Watkins joined NASA as an intern and held several positions as a researcher and geologist before she was selected as an astronaut candidate in 2017. Watkins earned her bachelor’s degree in geological and environmental sciences at Stanford University and her doctorate in geology at UCLA. Her career with NASA has been long and full of accomplishments: She has held roles at the agency’s Ames Research Center and studied near-Earth asteroids at NASA’s Jet Propulsion Laboratory, and she was was part of the science team for the Mars Science Laboratory rover Curiosity.

She gushed about the coming trip in a previous interview, agreeing that her mission is both a barrier-breaking moment and the natural progression of the field.

“We have reached this milestone, this point in time, and the reason we’re able to arrive at this time is because of the legacy of those who have come before to allow for this moment,” Watkins said. “Also, recognizing this is a step in the direction of a very exciting future. So to be a part of that is certainly an honor.”

The crew will blast off from Kennedy Space Center on Merritt Island, Florida, early Saturday for a six-month stint in the ISS laboratory conducting research and doing maintenance on the station, the space agency said. Watkins will work alongside three other crew members — astronauts Robert Hines and Kjell Lindgren of NASA and Samantha Cristoforetti of the European Space Agency.

Mae Jemison
On Sept. 12, 1992, Mae Jemison, the first Black woman in space, launched aboard space shuttle Endeavour. Jemison and Sharon McDougle, then a spacesuit technician, walk away from the orbiter at the end of the crew training.NASA

While Watkins’ accomplishment is a great step forward for the space industry and evidence of its strides in diversity, there is still work to be done.

report this year from the Space Frontier Foundation, a space advocacy organization, found that nearly 90 percent of people who have been to space are white men. And the space industry as a whole — from researchers and managers to writers and photographers —  is “only marginally better,” the researchers said. The report also found that white people in the space industry are more likely to make six-figure salaries than Black employees.

“The fact that it’s taken this long to get African American folks on the ISS is disappointing. But it’s nice to see this focus is finally happening,” said Kim Macharia, a Black woman who is the chair of the foundation’s board. She highlighted that even though crews began living on the ISS in 2000, it took more than a decade for a Black astronaut, Victor Glover Jr., to serve a long-term mission on the station. Bernard Harris Jr. in 1995 became the first Black person to walk in space. Just nine years earlier, Ronald McNair became the second Black astronaut to go to space; he died in the explosion of the space shuttle Challenger in 1986.

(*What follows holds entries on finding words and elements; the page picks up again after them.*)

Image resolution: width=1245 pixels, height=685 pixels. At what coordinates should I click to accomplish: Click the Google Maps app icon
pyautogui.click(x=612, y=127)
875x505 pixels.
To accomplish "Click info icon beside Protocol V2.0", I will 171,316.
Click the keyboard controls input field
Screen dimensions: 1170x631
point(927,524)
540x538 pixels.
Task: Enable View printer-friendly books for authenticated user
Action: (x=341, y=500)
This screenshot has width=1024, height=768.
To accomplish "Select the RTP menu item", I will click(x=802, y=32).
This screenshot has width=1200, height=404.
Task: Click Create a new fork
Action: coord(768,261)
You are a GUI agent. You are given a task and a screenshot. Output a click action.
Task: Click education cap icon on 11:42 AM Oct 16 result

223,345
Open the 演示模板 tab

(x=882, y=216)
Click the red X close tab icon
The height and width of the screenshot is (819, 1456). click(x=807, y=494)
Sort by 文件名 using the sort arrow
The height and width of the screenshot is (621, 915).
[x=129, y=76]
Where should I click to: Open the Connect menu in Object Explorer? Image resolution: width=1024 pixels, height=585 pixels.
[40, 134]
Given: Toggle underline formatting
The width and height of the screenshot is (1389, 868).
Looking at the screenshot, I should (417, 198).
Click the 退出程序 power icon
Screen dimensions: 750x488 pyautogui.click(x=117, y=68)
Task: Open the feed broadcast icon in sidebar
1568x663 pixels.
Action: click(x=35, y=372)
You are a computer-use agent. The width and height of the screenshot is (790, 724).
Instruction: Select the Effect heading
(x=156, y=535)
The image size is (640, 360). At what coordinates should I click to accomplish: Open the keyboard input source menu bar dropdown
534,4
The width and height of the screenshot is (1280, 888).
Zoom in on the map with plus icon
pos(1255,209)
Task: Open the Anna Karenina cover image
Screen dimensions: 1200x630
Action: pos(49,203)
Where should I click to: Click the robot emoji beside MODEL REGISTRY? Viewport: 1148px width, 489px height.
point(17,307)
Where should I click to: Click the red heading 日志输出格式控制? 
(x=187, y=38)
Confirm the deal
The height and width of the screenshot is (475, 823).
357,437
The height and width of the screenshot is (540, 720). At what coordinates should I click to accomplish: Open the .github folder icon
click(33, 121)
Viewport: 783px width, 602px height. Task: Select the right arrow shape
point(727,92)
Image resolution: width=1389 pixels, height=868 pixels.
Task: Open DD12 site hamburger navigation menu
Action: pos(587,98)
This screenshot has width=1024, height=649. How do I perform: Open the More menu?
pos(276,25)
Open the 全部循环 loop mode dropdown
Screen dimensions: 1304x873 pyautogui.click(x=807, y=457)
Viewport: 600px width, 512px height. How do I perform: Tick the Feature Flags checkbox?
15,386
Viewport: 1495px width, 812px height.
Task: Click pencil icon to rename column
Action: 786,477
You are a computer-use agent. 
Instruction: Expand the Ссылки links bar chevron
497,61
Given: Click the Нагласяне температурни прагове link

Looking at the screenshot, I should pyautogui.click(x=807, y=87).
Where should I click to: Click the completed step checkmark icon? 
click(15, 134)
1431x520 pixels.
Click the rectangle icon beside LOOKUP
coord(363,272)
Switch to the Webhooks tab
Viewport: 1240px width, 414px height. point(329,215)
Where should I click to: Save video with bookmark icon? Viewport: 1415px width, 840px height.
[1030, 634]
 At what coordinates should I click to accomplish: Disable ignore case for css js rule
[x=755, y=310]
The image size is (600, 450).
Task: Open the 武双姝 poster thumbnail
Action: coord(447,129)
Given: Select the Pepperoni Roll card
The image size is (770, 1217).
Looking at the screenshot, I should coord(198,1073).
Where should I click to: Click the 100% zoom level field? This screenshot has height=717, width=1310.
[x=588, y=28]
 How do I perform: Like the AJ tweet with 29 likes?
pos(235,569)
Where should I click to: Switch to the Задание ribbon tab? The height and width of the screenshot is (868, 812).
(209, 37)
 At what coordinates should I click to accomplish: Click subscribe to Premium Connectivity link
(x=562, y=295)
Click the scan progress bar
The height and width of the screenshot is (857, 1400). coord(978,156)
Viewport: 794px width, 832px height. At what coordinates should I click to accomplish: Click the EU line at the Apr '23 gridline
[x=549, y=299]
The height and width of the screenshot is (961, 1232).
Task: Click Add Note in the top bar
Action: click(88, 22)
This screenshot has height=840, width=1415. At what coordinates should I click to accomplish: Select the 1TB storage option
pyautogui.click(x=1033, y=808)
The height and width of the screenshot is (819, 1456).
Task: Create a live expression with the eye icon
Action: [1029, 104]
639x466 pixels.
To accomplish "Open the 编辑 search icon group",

“Less than 12 percent of all astronauts have ever been women, specifically. And then when you look at the number of people of color, the number is even lower there,” Macharia said. “But in the actual workforce at large, about 20 percent of the industry’s workforce is women. So, there’s a lot of work to be done when it comes to addressing these demographics.”

Most recently, Jemison was elected as a fellow of the American Association for the Advancement of Science for her widely recognized accomplishments in the field. Since leaving NASA, she has prioritized diversity in her own endeavors. She leads 100 Year Starship, a global initiative to support human travel to another star within the next 100 years. “I actively bring in people who embody that word ‘inclusion’ — across ethnicity, gender and geography — as well as across disciplines,” she said.

Jemison isn’t the only former NASA employee to have taken on such a task. John Hines, a former NASA researcher, founded the Hines Family Foundation to provide resources and opportunities for children from disadvantaged communities interested in STEM — science, technology, engineering and math.

Now, as Watkins continues her career with a growing NASA, Jemison is using her recognition to push the industry forward.

“Very frequently we have a tendency to forget that we have to continue to grow. And we don’t hold ourselves to that. I do,” she said. “I always hold myself to continuing to grow, learning new things and contributing in a different way.”